# Back Sweeten Skeeter Pee



## rosa6329 (Jan 31, 2012)

I know there is a section in this forum for skeeter pee but I found that I get much more feedback in this section. My skeeter pee is coming up to the two week mark when I added the rest of the ingredients and the clearing agents. According to the recipe for back sweeten it says "add 6 cups sugar, and stir to dissolve. Wait two weeks to be sure no new fermentation begins and bottle." Will this make it cloudy?


----------



## Arne (Feb 1, 2012)

Make sure the s.p. is stabalized before adding sugar. Add the sugar as simple sugar, mix 1 cup of water to 2 cups sugar. You can use wine instead of water. I ususally just use water. Warm it up on low heat til the sugar dissolves. It should turn clear, then let it cool and add it to the s.p. It should not cloud it up if it is added clear. If you get it too hot, it will turn cloudy and stay cloudy, but if you bring it up slowly, it turns from cloudy to clear. Hope this helps, Arne.


----------



## rosa6329 (Feb 1, 2012)

Arne said:


> Make sure the s.p. is stabalized before adding sugar. Add the sugar as simple sugar, mix 1 cup of water to 2 cups sugar. You can use wine instead of water. I ususally just use water. Warm it up on low heat til the sugar dissolves. It should turn clear, then let it cool and add it to the s.p. It should not cloud it up if it is added clear. If you get it too hot, it will turn cloudy and stay cloudy, but if you bring it up slowly, it turns from cloudy to clear. Hope this helps, Arne.

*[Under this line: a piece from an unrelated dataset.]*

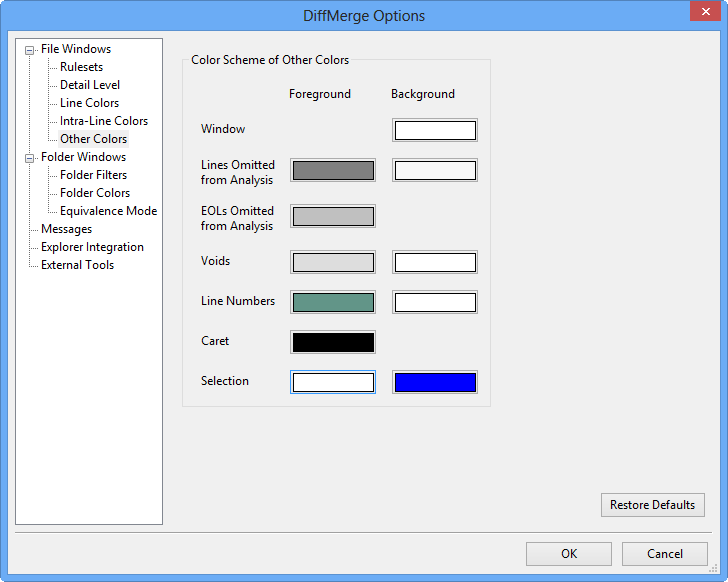Go to Line Colors settings

[x=89, y=103]
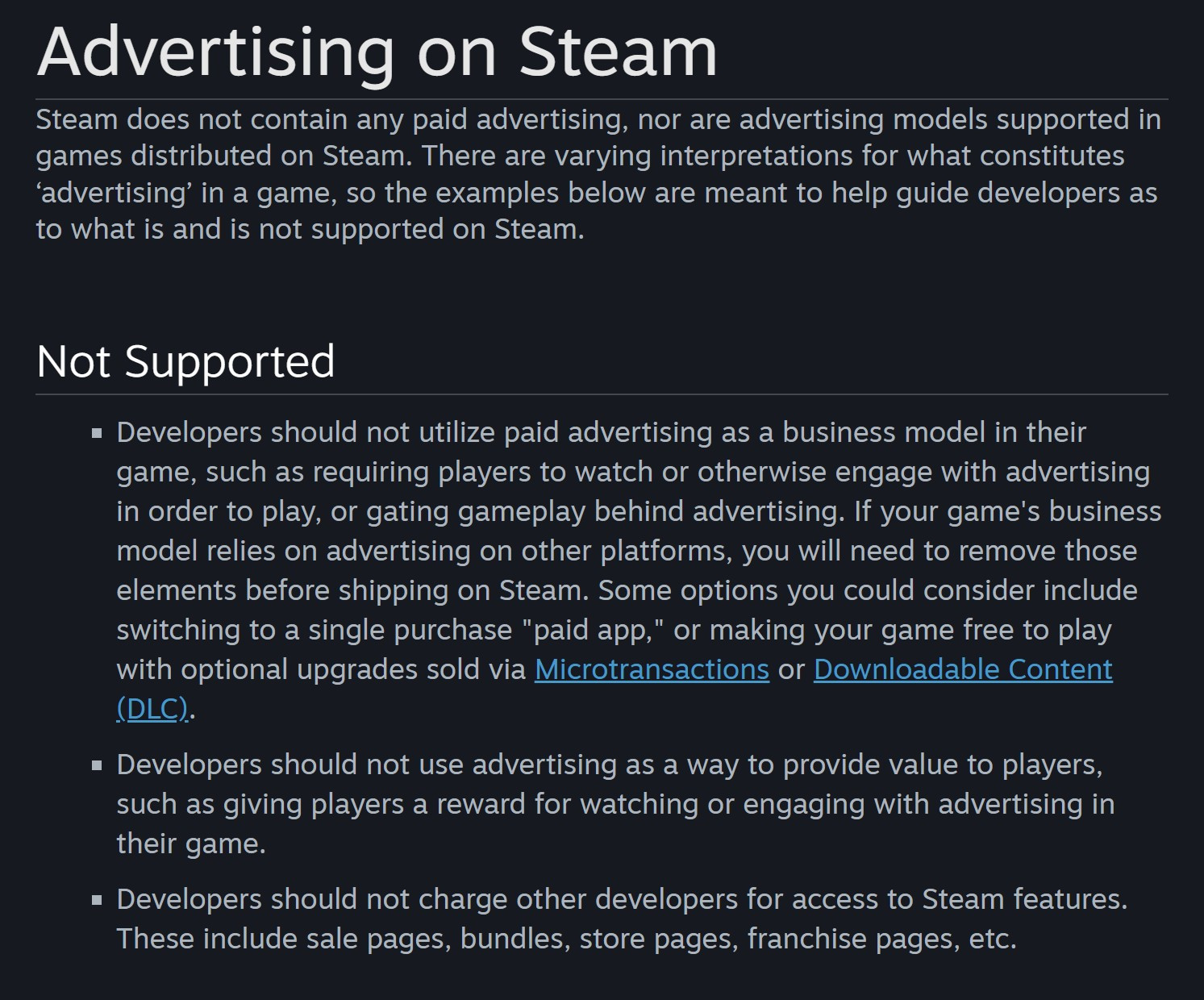Open the Downloadable Content (DLC) link
Viewport: 1204px width, 1000px height.
pyautogui.click(x=963, y=669)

The SP should be stabilized. It has been sitting in the carboy since the 1/17. Thats when I added kmeta and the clearing agents in it. Do you think its been long enough where I can back sweeten it?


----------



## Arne (Feb 2, 2012)

You added the kmeta, did you add sorbate too?? The kmeta stuns the yeast, the sorbate stops it from reproducing. Sorbate it, backsweeten, let it sit in the carboy for a while, like at least a couple of weeks to be sure it doesn't start a referment. Then taste some, and you can get it bottled. Let it sit in the bottles and the taste improves after a couple of months. Ought to be a fine summer drink. Arne.


----------



## rosa6329 (Feb 2, 2012)

So I jumped ahead in the skeeter pee recipe by accident. Before I back sweeten I checked the SG to make sure the fermentation has stopped. It still showed .998 for 2 weeks. I back sweeten it and I bottled it. I doubt that it will re-ferment. Whats the chances it refermenting?


----------



## cpfan (Feb 2, 2012)

Rosa,,,as Arne asked. Did you add potassium sorbate and K-meta?

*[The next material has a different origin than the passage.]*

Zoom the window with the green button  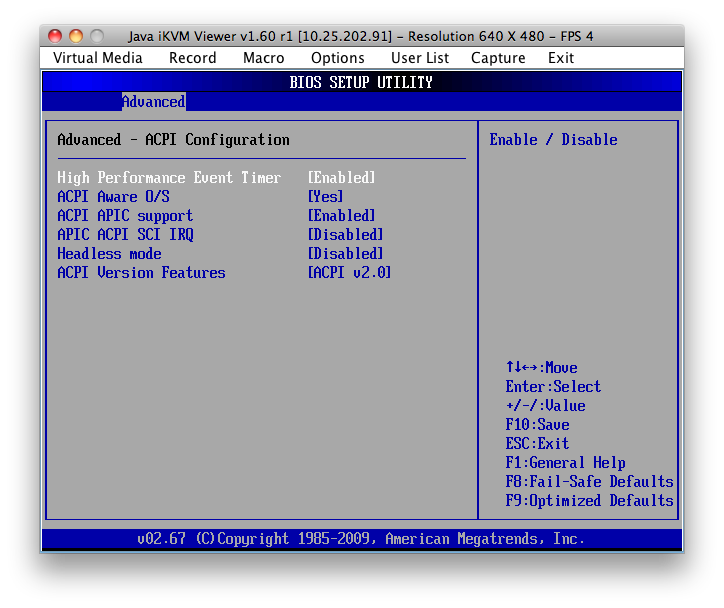tap(97, 36)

If not, keep those bottles cold, drink soon, and be careful handling them.

Steve


----------



## rosa6329 (Feb 2, 2012)

cpfan said:


> Rosa,,,as Arne asked. Did you add potassium sorbate and K-meta?
> 
> If not, keep those bottles cold, drink soon, and be careful handling them.
> 
> Steve



Sorry I didnt see his response. Yes I added Add 1/2 tsp Kmeta, 2 1/2 tsp sorbate and a 2part clearing agent. I should be good right?


----------



## rosa6329 (Feb 2, 2012)

Also if my Starting SG was 1.085 and it fermented dry to .998 whats my alcohol content? 11.5%?


----------



## Flem (Feb 2, 2012)

That is correct!

1.085 - .998 X 133 = 11.57


----------



## rosa6329 (Feb 2, 2012)

Flem said:


> That is correct!
> 
> 1.085 - .998 X 133 = 11.57



I wish it was stronger. But I am happy that I found a perfect sg when I backsweeten it cause it taste amazing.


----------



## rosa6329 (Feb 2, 2012)

also, how can I store these growlers filled with pee? Can I just leave them in a box in my room. Does it have to be cool temp?


----------



## Arne (Feb 3, 2012)

Store them in a reasonably cool room. If the whole house is at the same temp. guess you will just have to pick a spot to keep them. My basement gets pretty cold in the winter and warms up in the summer, but that is where I have to keep my supply. Seems to work. Arne.


----------



## rosa6329 (Feb 3, 2012)

Arne said:


> Store them in a reasonably cool room. If the whole house is at the same temp. guess you will just have to pick a spot to keep them. My basement gets pretty cold in the winter and warms up in the summer, but that is where I have to keep my supply. Seems to work. Arne.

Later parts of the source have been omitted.